Records drawn from a dataset
= = =

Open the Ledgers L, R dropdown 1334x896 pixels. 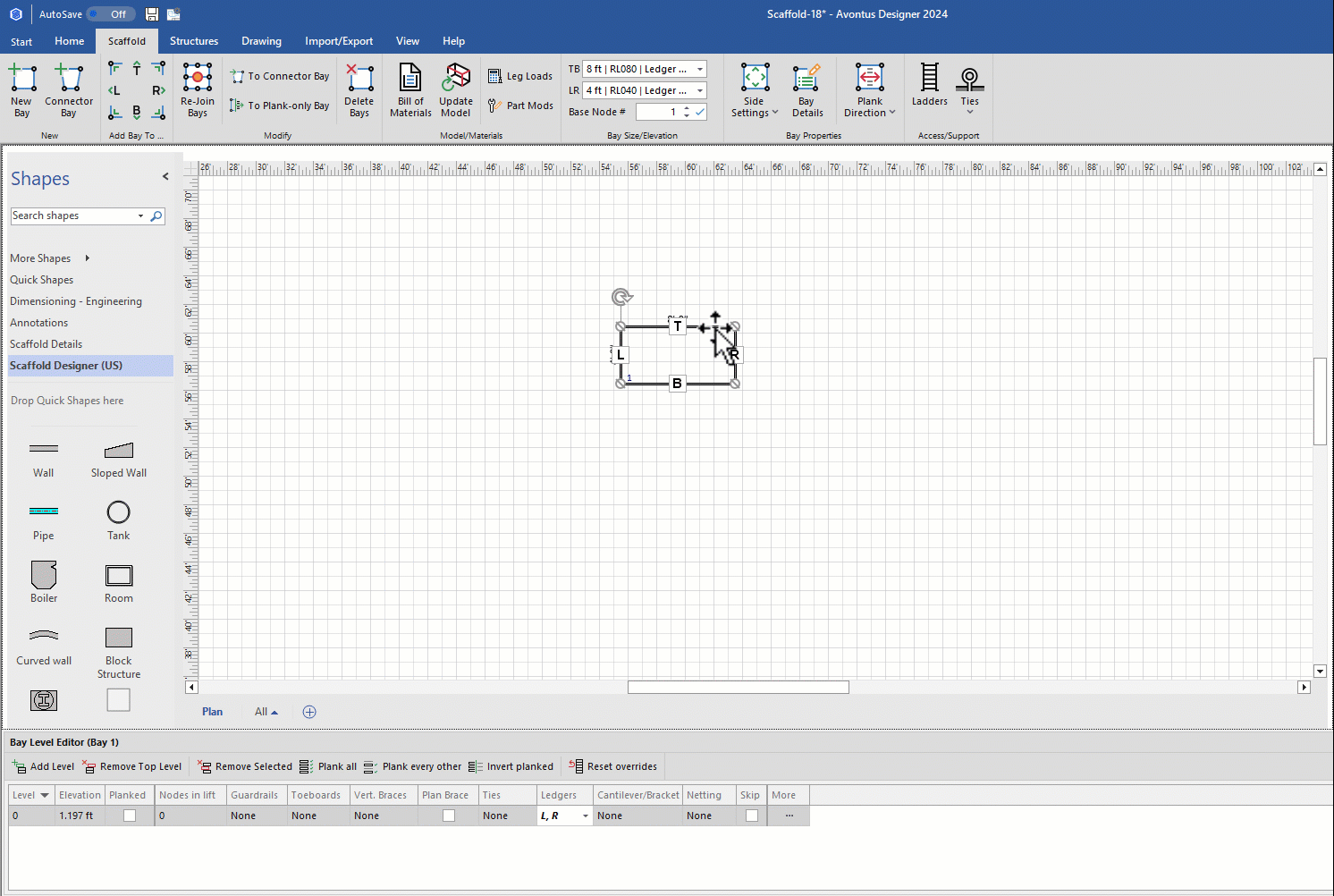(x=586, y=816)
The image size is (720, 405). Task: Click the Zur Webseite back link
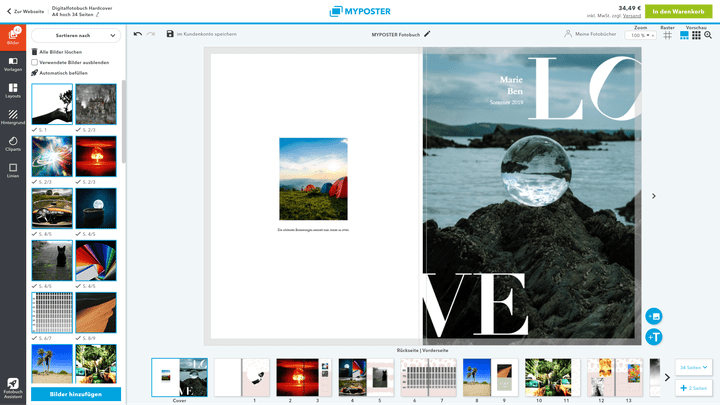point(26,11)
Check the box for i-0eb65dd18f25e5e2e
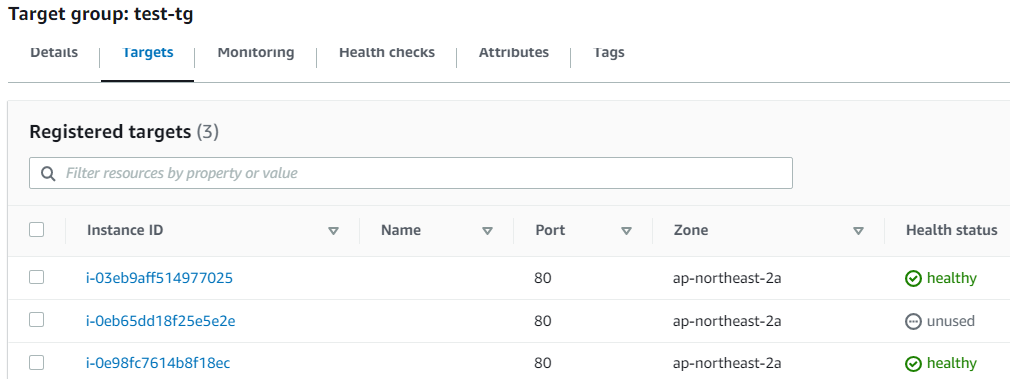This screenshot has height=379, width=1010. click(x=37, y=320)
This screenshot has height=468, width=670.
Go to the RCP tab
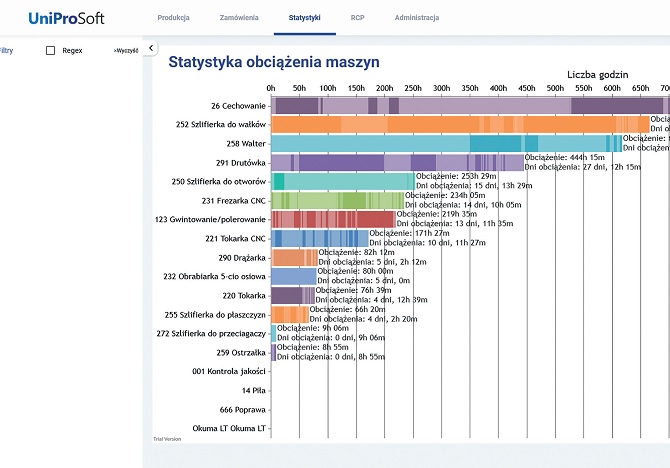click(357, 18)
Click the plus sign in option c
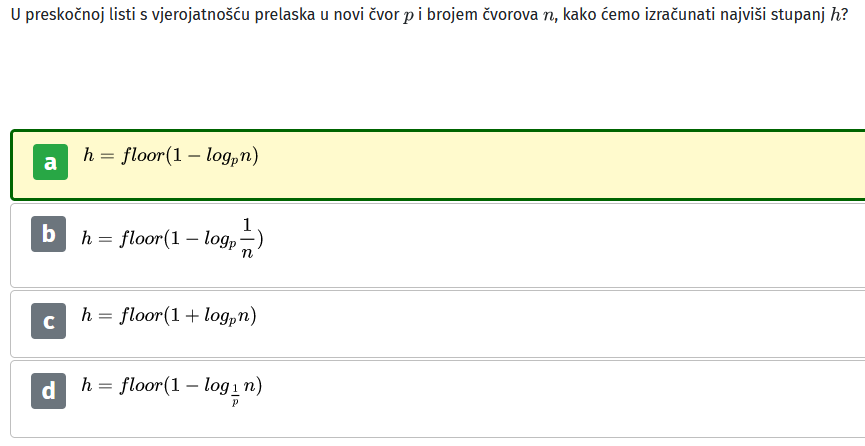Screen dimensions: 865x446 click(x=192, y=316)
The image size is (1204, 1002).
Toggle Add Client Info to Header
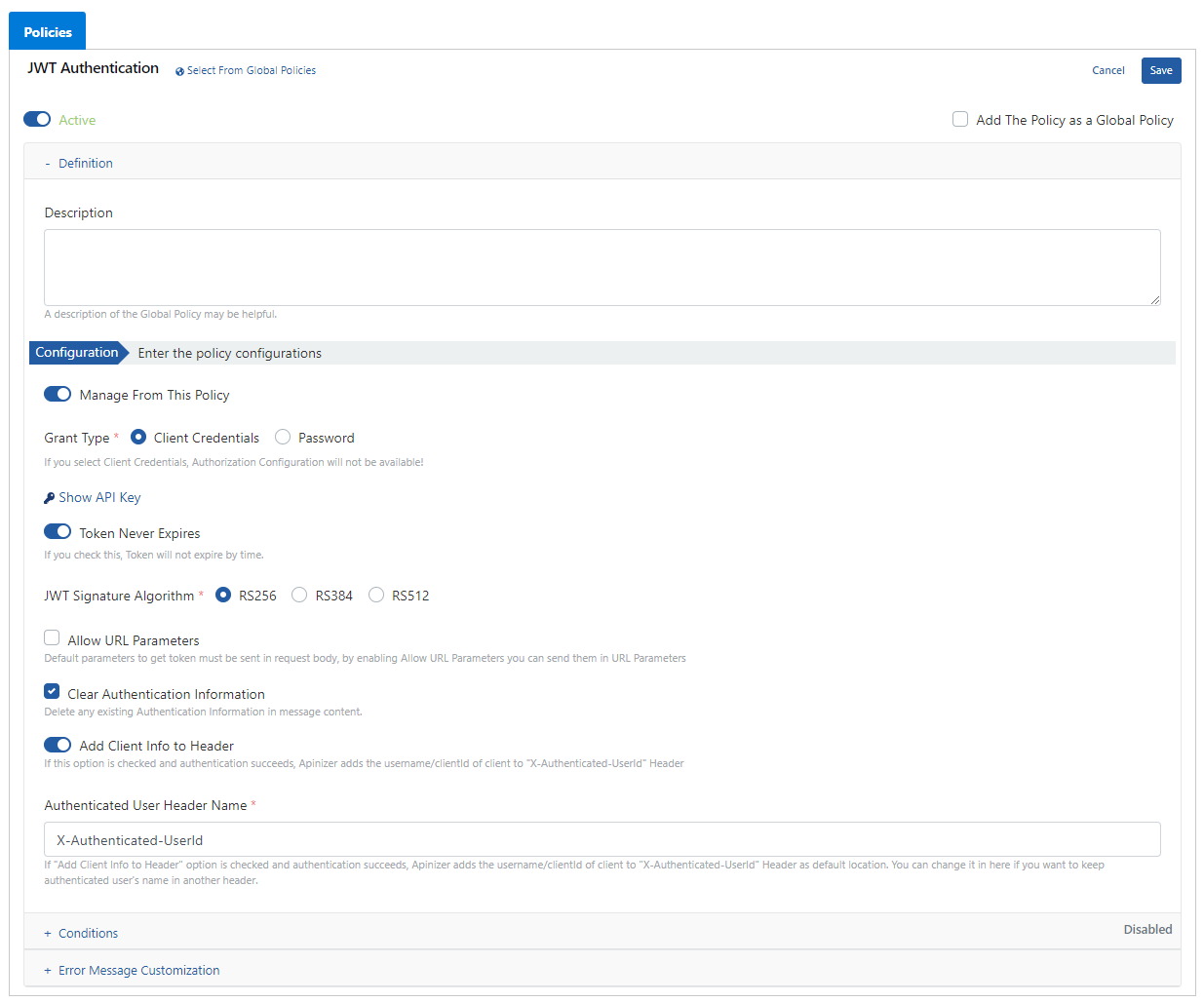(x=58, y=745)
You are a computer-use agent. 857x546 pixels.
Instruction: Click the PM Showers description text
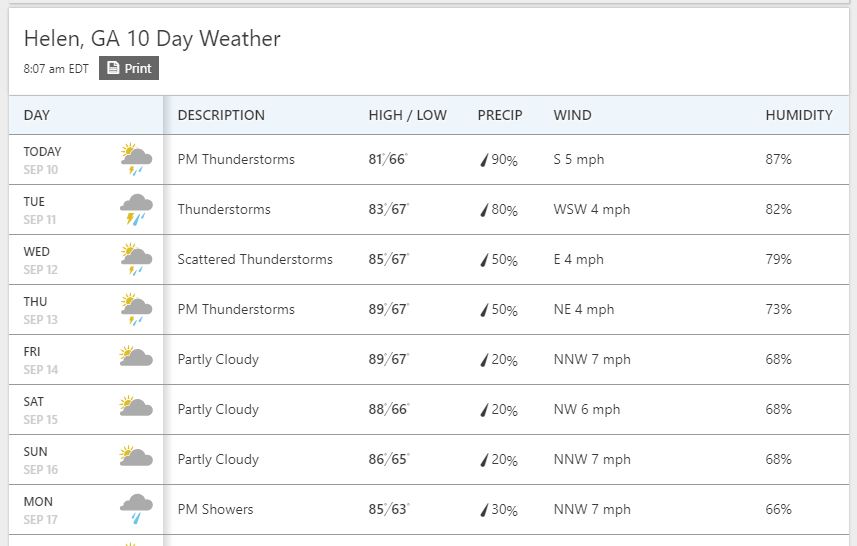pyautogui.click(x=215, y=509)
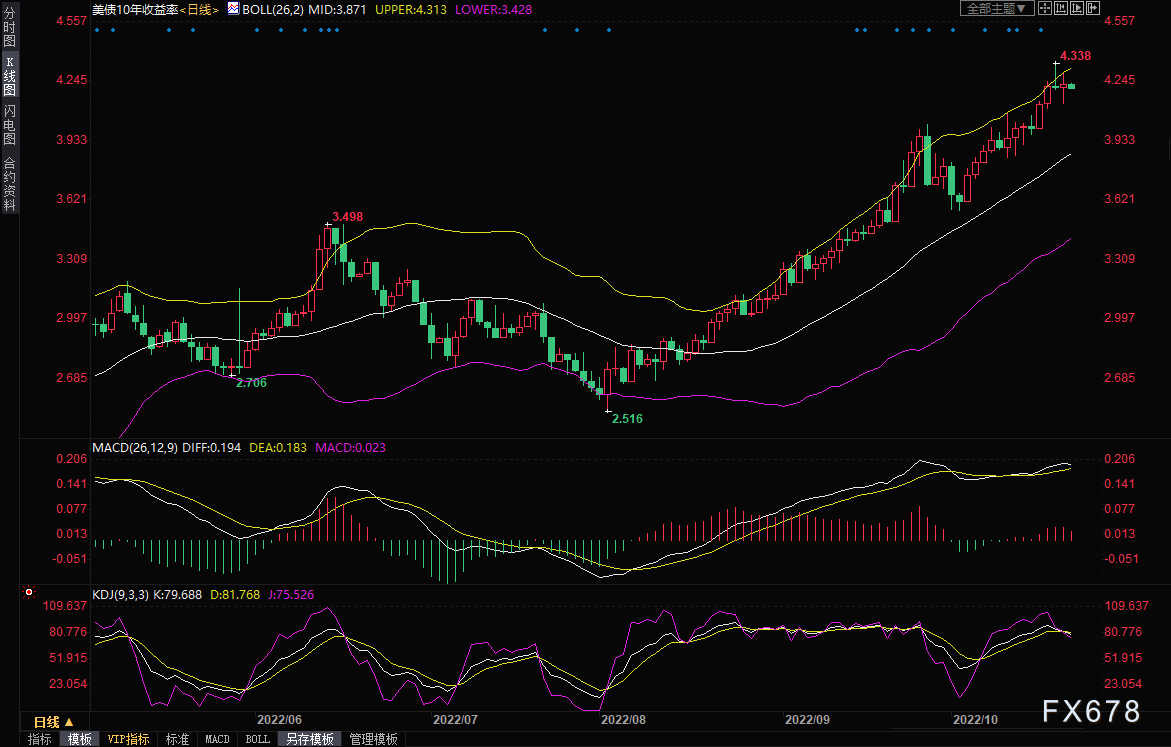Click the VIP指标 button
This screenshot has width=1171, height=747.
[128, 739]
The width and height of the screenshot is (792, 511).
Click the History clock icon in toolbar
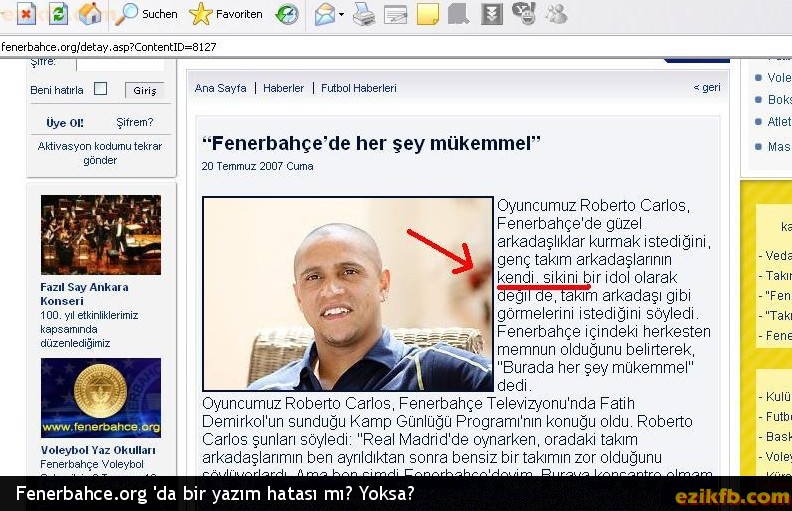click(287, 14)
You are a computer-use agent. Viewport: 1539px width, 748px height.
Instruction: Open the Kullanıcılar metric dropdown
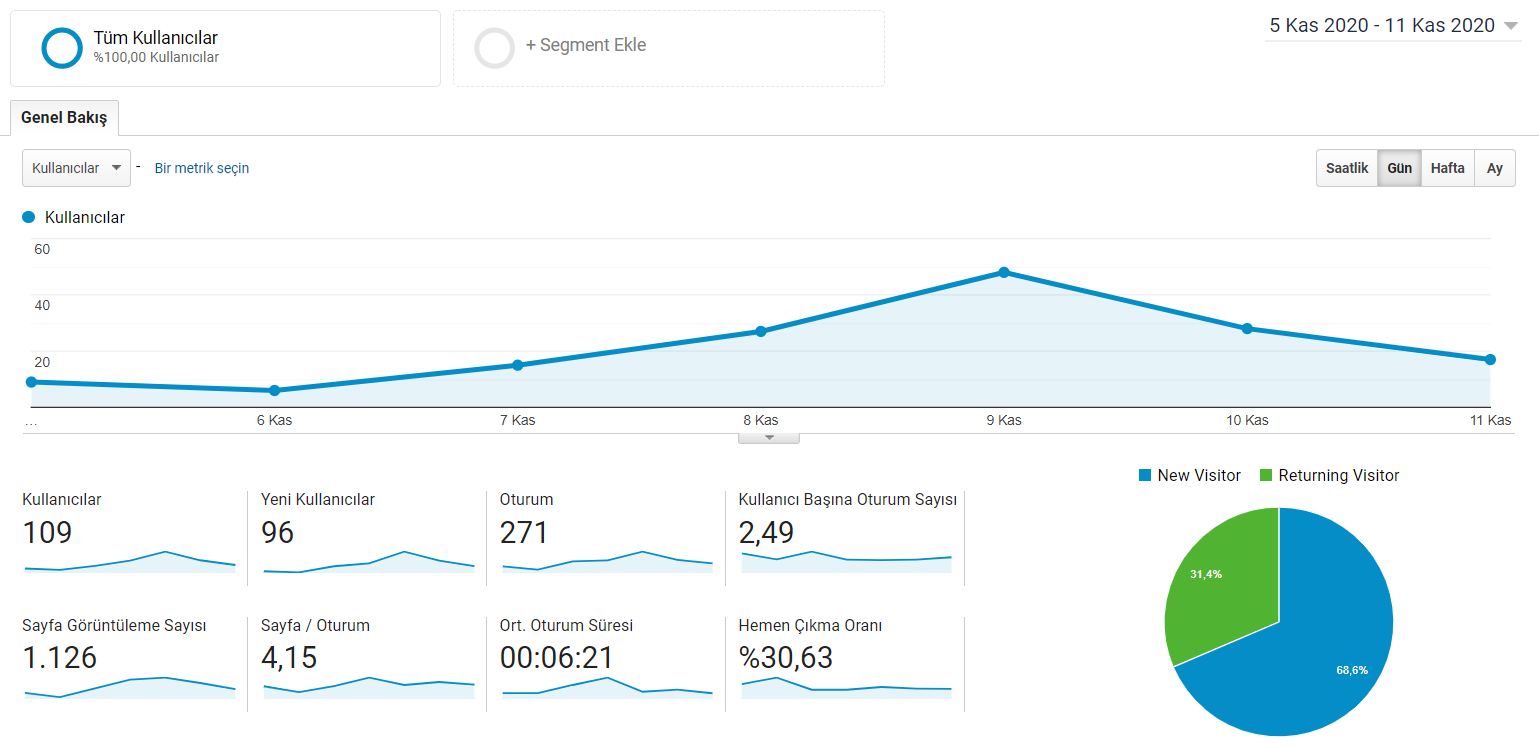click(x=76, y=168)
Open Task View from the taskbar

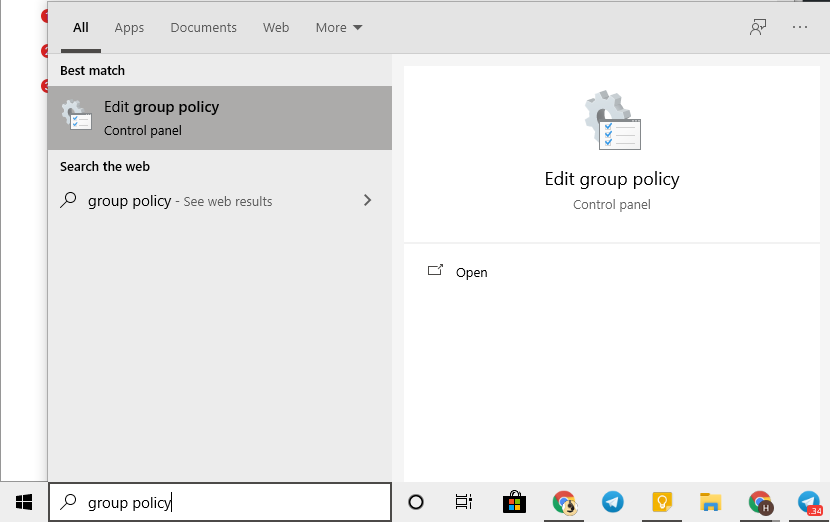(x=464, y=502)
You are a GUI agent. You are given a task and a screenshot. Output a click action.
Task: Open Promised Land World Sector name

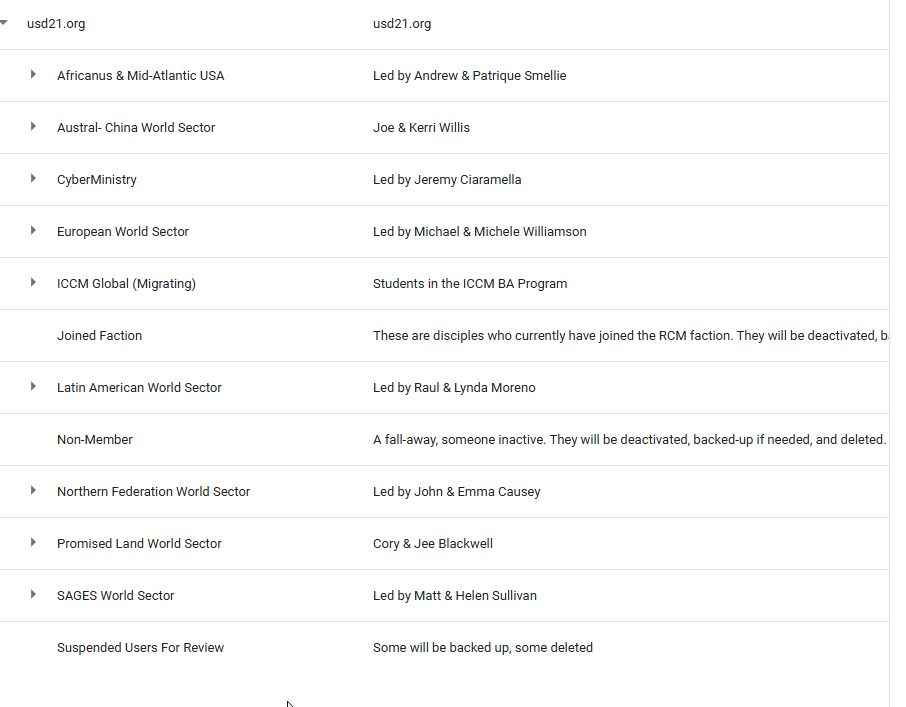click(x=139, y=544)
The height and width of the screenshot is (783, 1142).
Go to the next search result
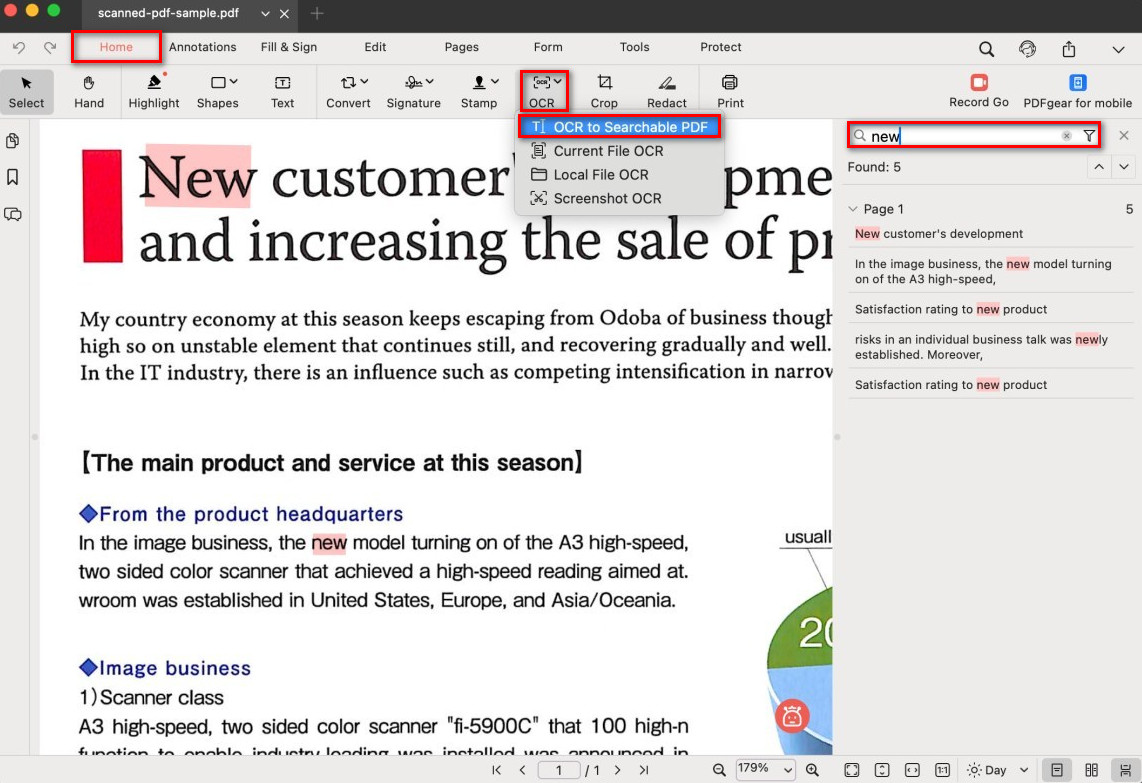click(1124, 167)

= = =

* **Instructions to follow**
Above are the records. Copy every line in them holding "agent".

* **Response**
You are a computer-use agent. 857x546 pixels.
You are a computer-use agent. Viewport: 1539px width, 748px height.
You are a GUI agent. You are given a task and a screenshot. Output a click action.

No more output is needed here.